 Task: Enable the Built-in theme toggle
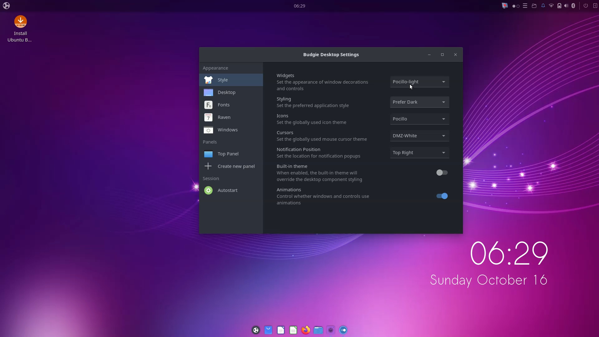(x=442, y=173)
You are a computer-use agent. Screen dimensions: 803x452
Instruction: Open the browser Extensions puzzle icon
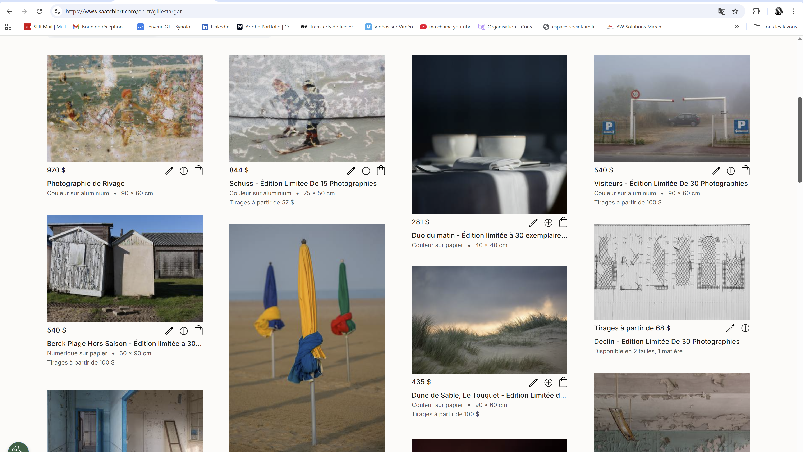[756, 11]
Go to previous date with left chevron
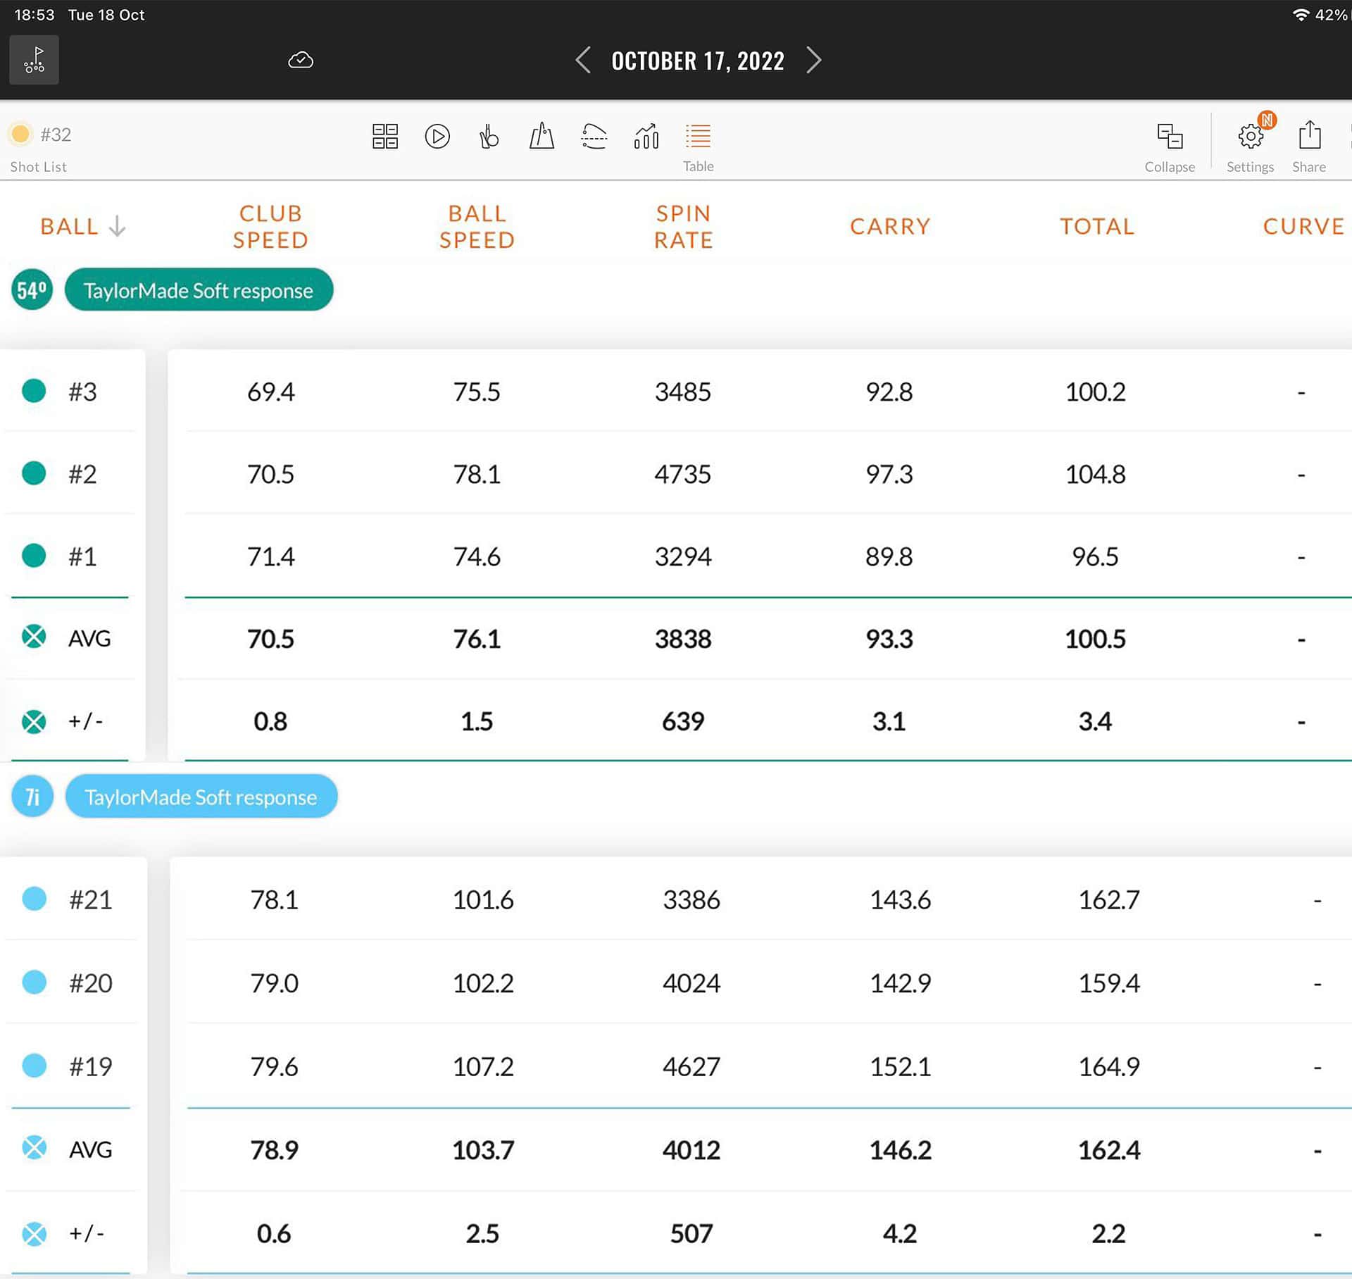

WORK REQUIRED: Down to the last line, reproduce the material above exactly; skip its images.

TASK ANSWER:
 Task: Enable the Built-in theme toggle
(x=442, y=173)
You are a computer-use agent. Screen dimensions: 803x452
Instruction: Open the browser Extensions puzzle icon
[756, 11]
Go to previous date with left chevron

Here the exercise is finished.